→ **TEXT UNDER STUDY**:
^^^^^^^^^^^^^^^^

To aid this effort, the city provided these really adorable little compost buckets, so you can take your food scraps outside regularly instead of letting them all fester inside. And oh-so-helpful city employees gave alternate tips to manage the outflow of food scraps (“freeze a bag of compost instead, then recycle the frozen bag on pickup day!”)

But the program’s not going over well, judging from the grumblings I hear about it on Twitter – from the very people you’d think would be enthusiastically on board. Why? In a nutshell: very little common sense was applied.

Think about it:

  • The ratios are all out-of-whack – our garbage can is full after a week and a half; while the green bin is barely 1/8th full each week – even with two households filling it! (Okay, we may have some leaves mixed in with this week’s batch. But what happens after the leaves are all gone…?)
  • Those adorable little buckets? Impractical as hell – even with the specially-purchased biodegradable liners that leak after a single drop of liquid hits the liner. (Coffee grounds? Instant sieve…) I now have another bucket to clean out 2-3 times a week, otherwise the fermentation kicks in in a less than olfactory-pleasing way. Another minus? They’re not locally produced, are they? Nope. And to those who’ve suggested using newspaper as a liner instead – um, I’m not reading/buying newspapers (see that whole ‘reduce/reuse/recycle’ mantra above) – not even to line a compost bin.

^^^^^^^^^^^^^^^^

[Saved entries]
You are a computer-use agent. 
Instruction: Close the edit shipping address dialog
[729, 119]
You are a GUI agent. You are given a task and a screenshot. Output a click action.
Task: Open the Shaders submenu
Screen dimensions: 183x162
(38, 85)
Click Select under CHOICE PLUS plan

^^^^^^^^^^^^^^^^

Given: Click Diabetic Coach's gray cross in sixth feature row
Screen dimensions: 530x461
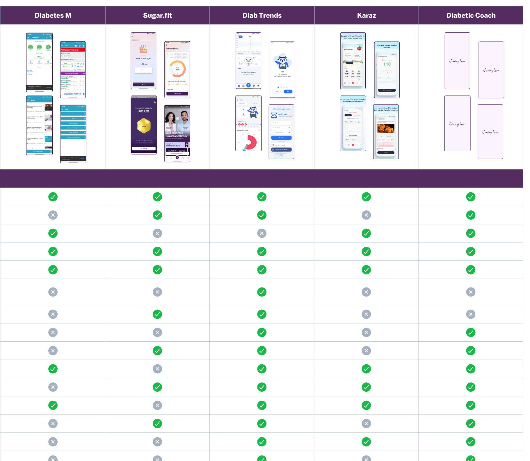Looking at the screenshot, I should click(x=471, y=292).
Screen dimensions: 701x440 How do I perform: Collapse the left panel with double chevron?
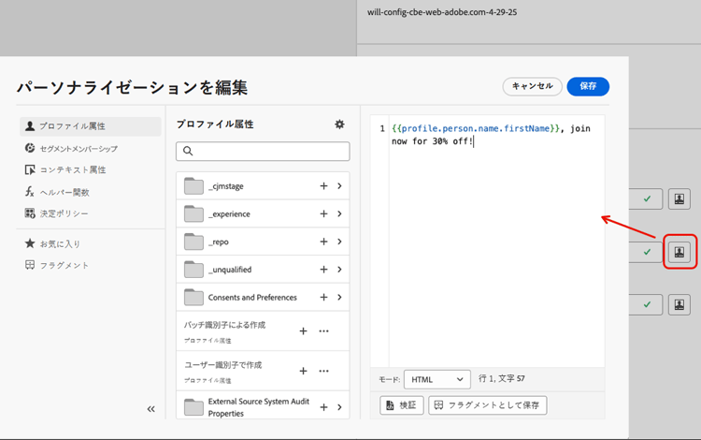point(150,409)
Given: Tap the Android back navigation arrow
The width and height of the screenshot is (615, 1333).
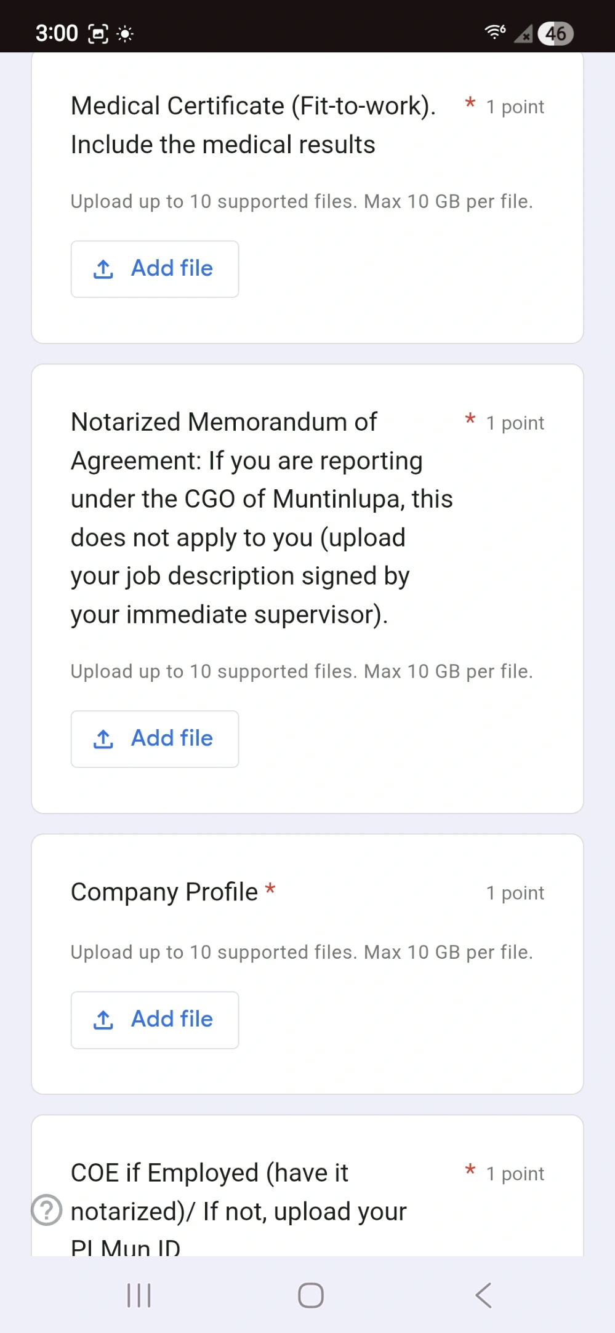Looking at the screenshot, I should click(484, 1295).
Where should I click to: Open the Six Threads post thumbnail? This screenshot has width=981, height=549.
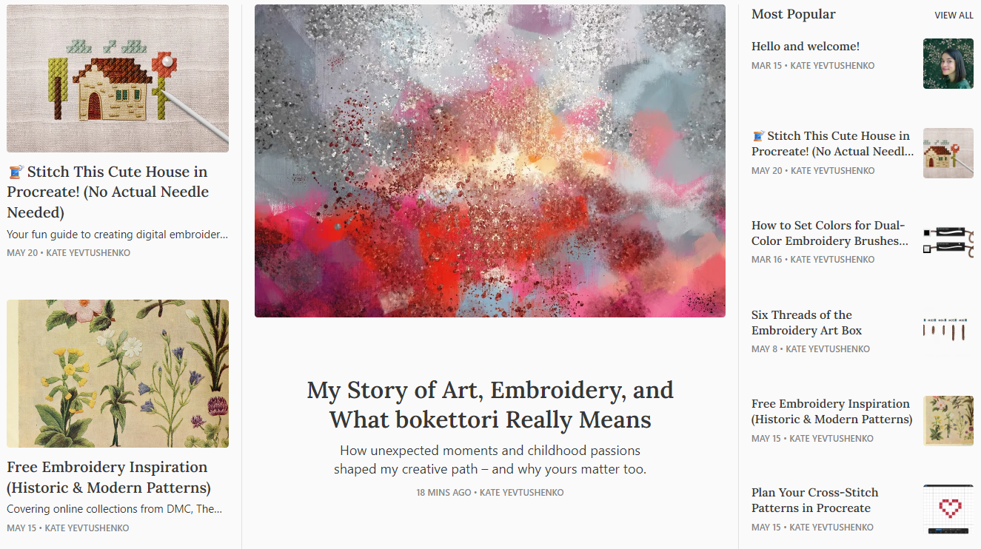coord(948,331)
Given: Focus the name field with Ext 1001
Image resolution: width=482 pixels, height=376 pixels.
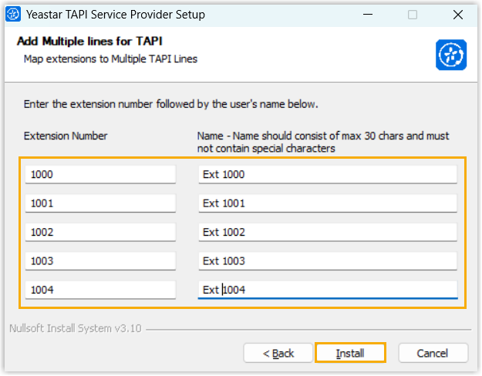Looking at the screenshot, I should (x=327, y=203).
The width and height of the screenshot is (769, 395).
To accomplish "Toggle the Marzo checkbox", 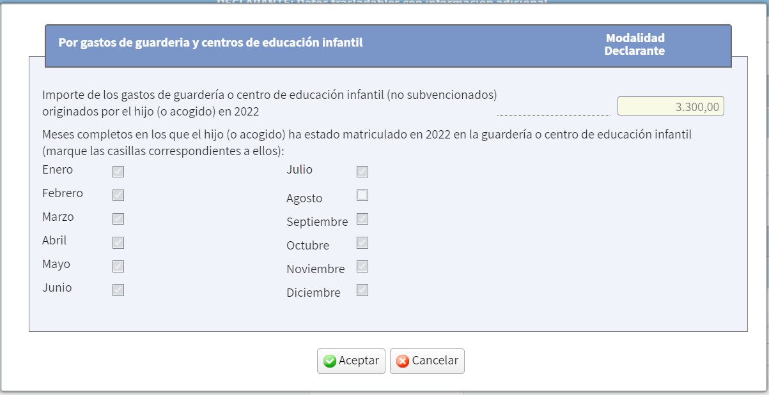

^^^^^^^^^^^^^^^^

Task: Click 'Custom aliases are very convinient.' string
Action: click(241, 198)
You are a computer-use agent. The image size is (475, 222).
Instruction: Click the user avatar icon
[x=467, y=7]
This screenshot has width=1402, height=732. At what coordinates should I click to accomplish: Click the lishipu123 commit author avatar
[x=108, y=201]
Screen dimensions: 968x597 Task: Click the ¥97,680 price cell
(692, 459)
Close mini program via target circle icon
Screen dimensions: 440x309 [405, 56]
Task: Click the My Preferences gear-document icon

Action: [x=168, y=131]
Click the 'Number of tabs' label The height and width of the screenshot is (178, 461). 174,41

^^^^^^^^^^^^^^^^

→ **TASK LIST**:
1 – Answer these questions about the text on the city's compost program:
(a) What did city employees suggest freezing?
(b) How full does the green bin get each week?
(c) How often does the writer now have to clean out the bucket?
2 – Update the text on the city's compost program by writing out the part that begins at the words "But the program’s" and ends after the words "are all gone…?)". Put "trash can" in place of "garbage can".
3 – Take the text on the city's compost program further, continuing from where it stops.

→ **OUTPUTS BY TASK**:
1 –
(a) A bag of compost, which is then recycled frozen on pickup day.
(b) Barely 1/8th full.
(c) 2-3 times a week.

2 –
But the program’s not going over well, judging from the grumblings I hear about it on Twitter – from the very people you’d think would be enthusiastically on board. Why? In a nutshell: very little common sense was applied.

Think about it:

  • The ratios are all out-of-whack – our trash can is full after a week and a half; while the green bin is barely 1/8th full each week – even with two households filling it! (Okay, we may have some leaves mixed in with this week’s batch. But what happens after the leaves are all gone…?)

3 –
  • The larger green bin? Is now a lovely toxic waste breeding ground after a month. The city suggests baking soda, a soap/water rinse, or…more newspapers. (Is this how we keep the newspaper industry afloat, I wonder?)
  • How many families with children have room in their freezer, anyway – much less for bags of rotting compost?

Yes, I’m still using the system – for now. But how many Portlanders have already opted out – choosing instead to just cram more stuff in their now-overflowing trash cans?

Are you on board here with the new mandate to compost your food scraps? Why or why not?